Из дальнейших рассуждений возницы, которого звали Федором, выяснилось: был здесь когда-то колхоз «Победа», потом по новым веяниям его взялись превращать в фермерские хозяйства, да чуть не доконали вовсе. Собрались бабы и избрали председателем теперь уже АО Марью Трофимовну Прохорову; она подумала, да и решила: без мужских рук хозяйства не поднять, а без мужской ласки и баба не работник, так, функция одна. И взялась приручать беспутных бобылей, незадачливых мужей, сорванных с места переселенцев. Бомжей тоже не чуралась; и пусть из них оставался один из десяти, а большинство с наступлением тепла подавались к югу, за миражом вольного счастья, но дело пошло: кто-то из баб и замуж повыходил: из истосковавшихся по делу да домашнему уюту шатунов мужья нежданно получались добрые.
– Что, и зарплату платит?
– Ну уж это лишнее. Да и зачем бобылю зарплата? Пропить? Кормежка, одежка, крыша над головой. Поди лучше, чем на помойке рыться да под теплоцентралью ночевать.
– Коммунизм.
– Ну. Коммунизм. А что плохого?
– И на волю никого не тянет?
– Кого тянет, тех не держим. Воля, она с голодом да холодом дружится. А у нас – сыт, одет-обут. Живи.
Глава 49
За два с лишним месяца трудов на сельскохозяйственной ниве правоверным хунвейбином я не стал, но физически окреп совершенно.

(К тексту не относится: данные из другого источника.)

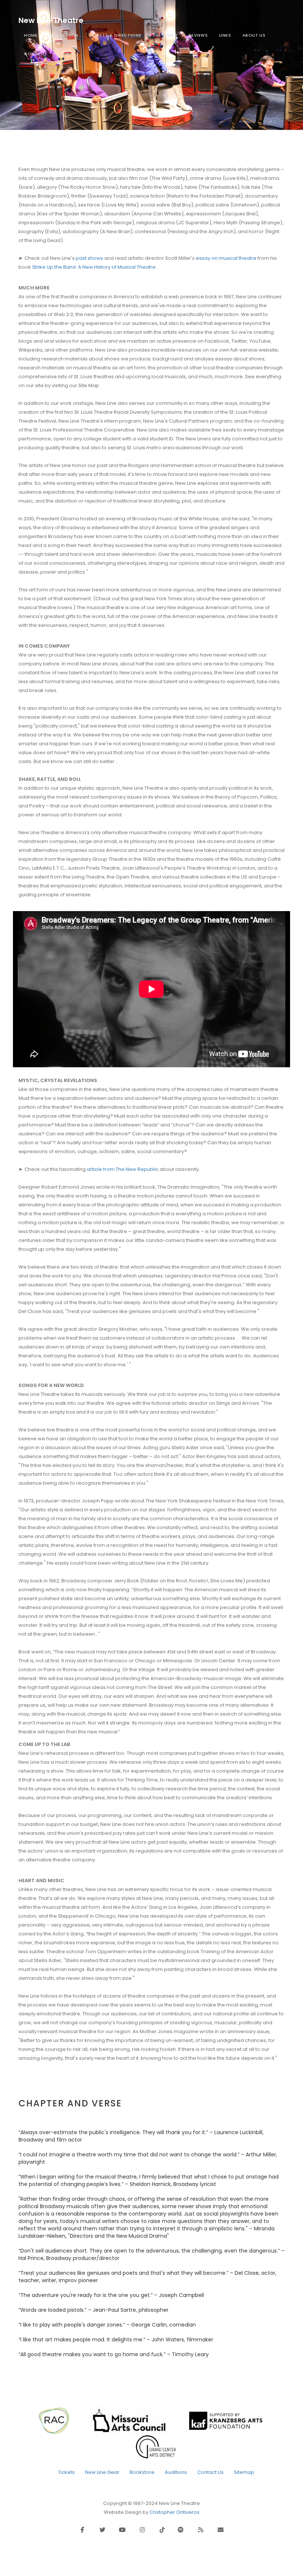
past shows (89, 258)
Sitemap (244, 2472)
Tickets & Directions (115, 35)
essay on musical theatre (226, 258)
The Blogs (165, 35)
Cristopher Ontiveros (175, 2512)
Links (225, 35)
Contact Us (210, 2472)
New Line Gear (102, 2472)
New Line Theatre (51, 20)
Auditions (176, 2472)
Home (30, 35)
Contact (35, 54)
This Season (63, 35)
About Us (254, 35)
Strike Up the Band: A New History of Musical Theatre (94, 267)
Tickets (66, 2472)
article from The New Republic (123, 1169)
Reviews (198, 35)
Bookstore (142, 2472)
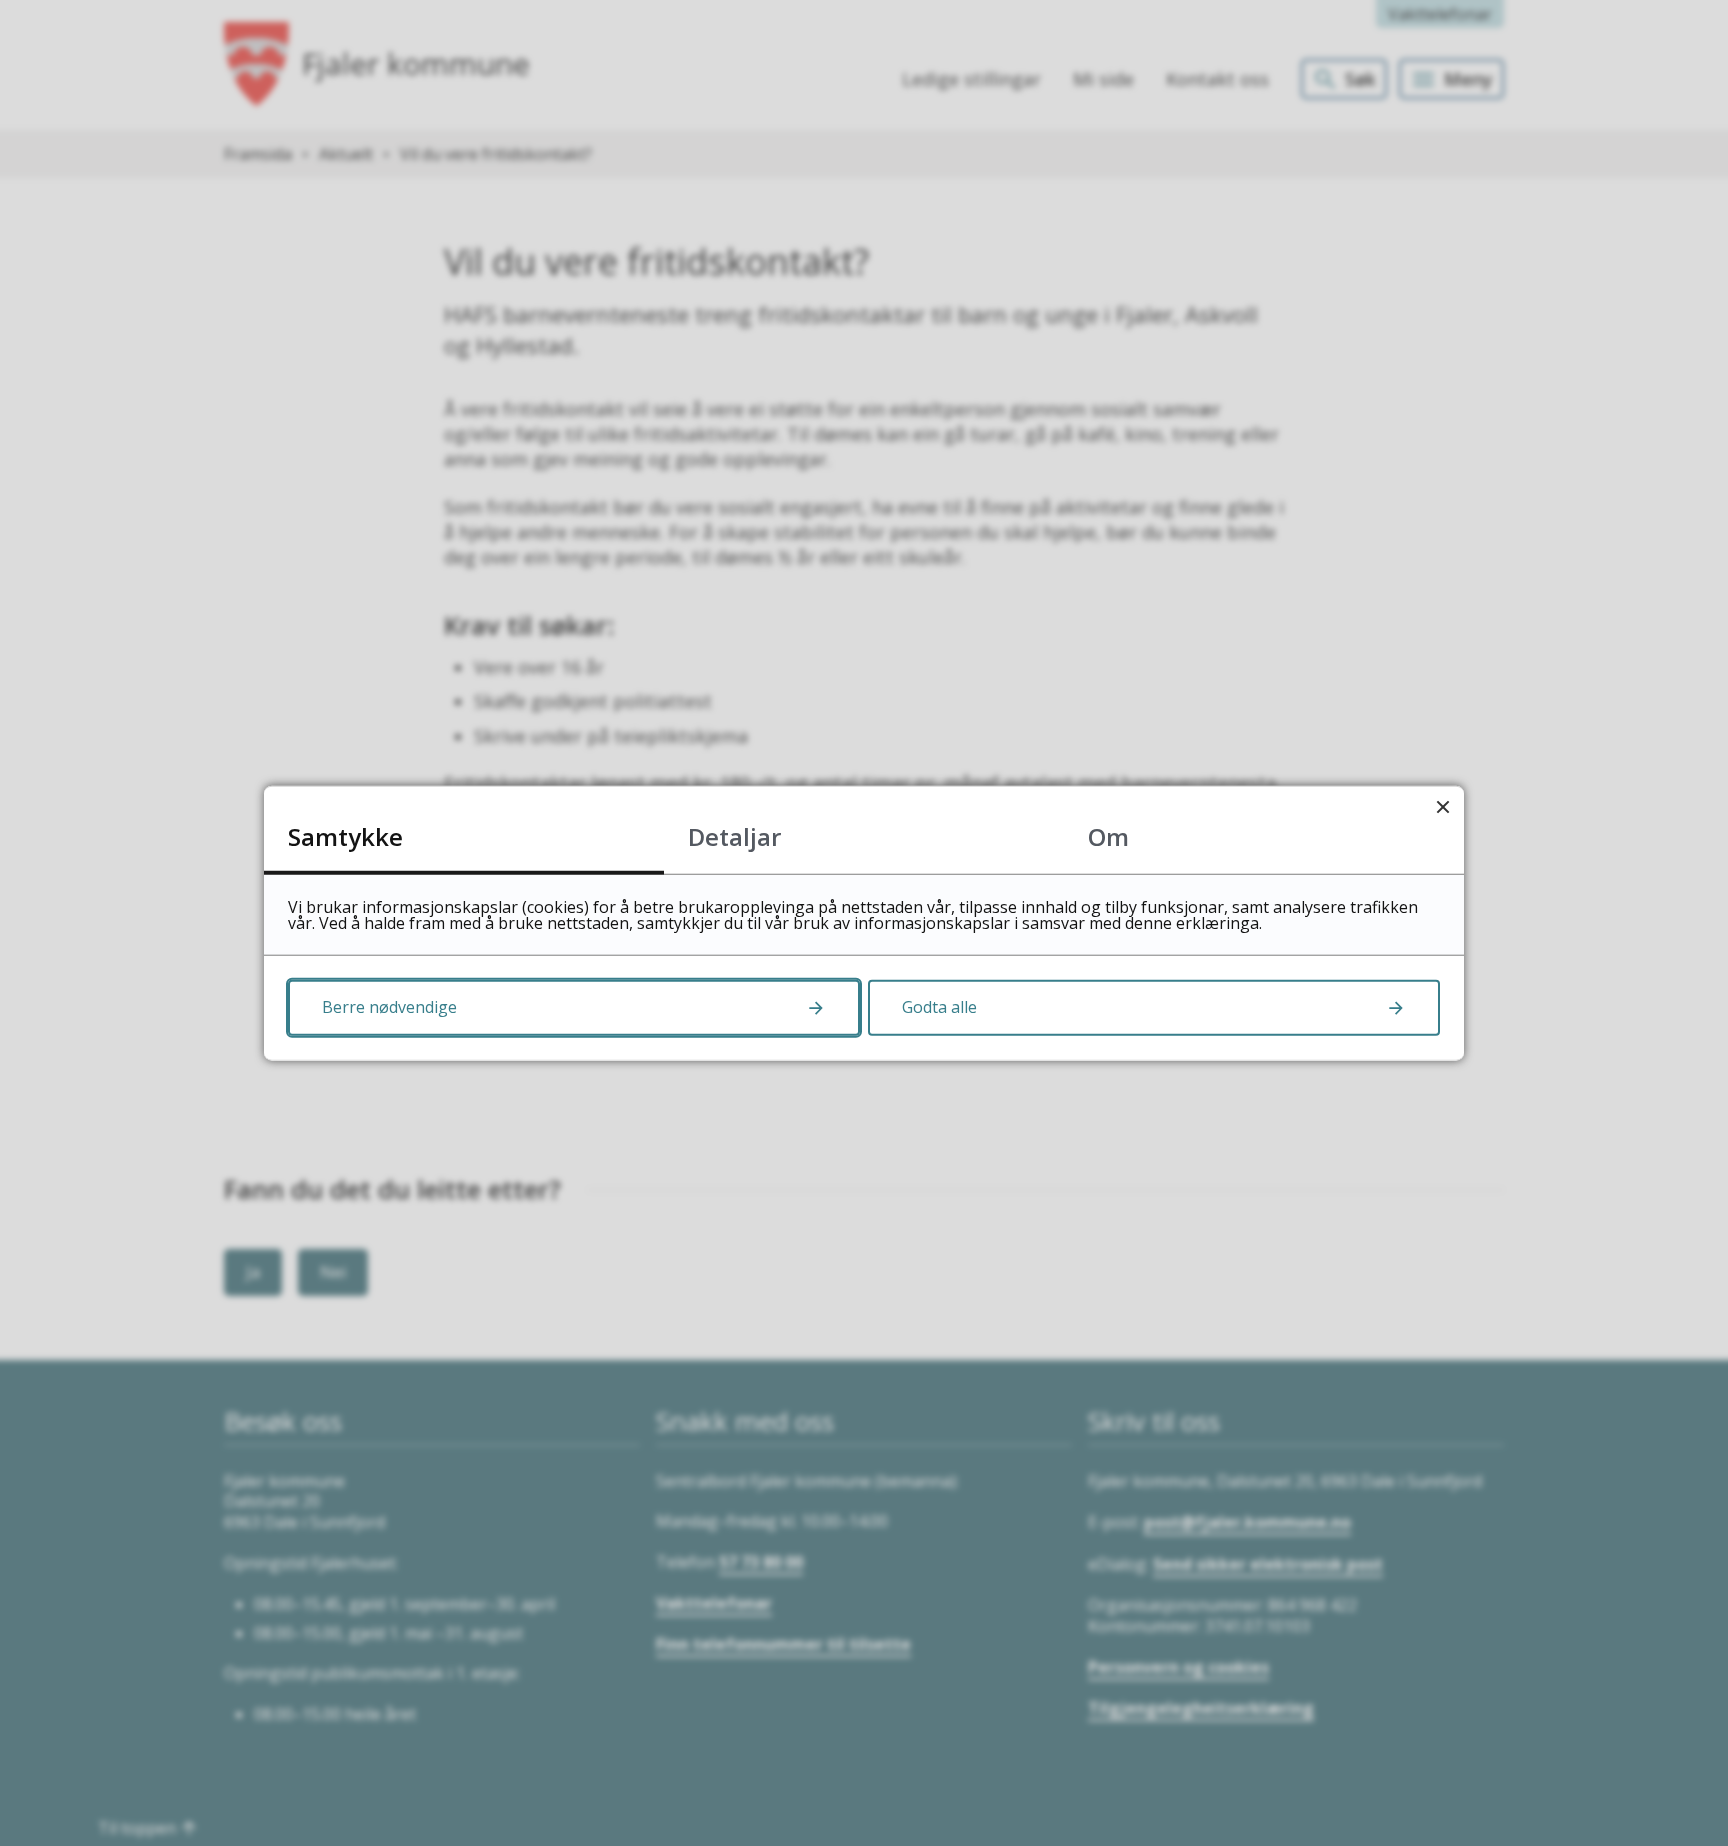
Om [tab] (1108, 836)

Приняли меня спокойно. Марья Трофимовна, крепкая статная женщина лет пятидесяти, всегда одетая в плотно пригнанную кожаную куртку, напоминала суровостью комиссара двадцатых, но взгляд светлых глаз на полном русском лице был добр, строг и мягок одновременно; она не ломала людей и даже вроде не стремилась подчинить, но требовала, и делала это так, что ее требования не могли быть не выполнены. По вверенному ей разбросанному хозяйству она моталась на средних размеров внедорожнике-джипе, сама за рулем, наводя своим появлением даже не трепет, а тоскливое беспокойство на всех возможных тунеядцев и хулиганов.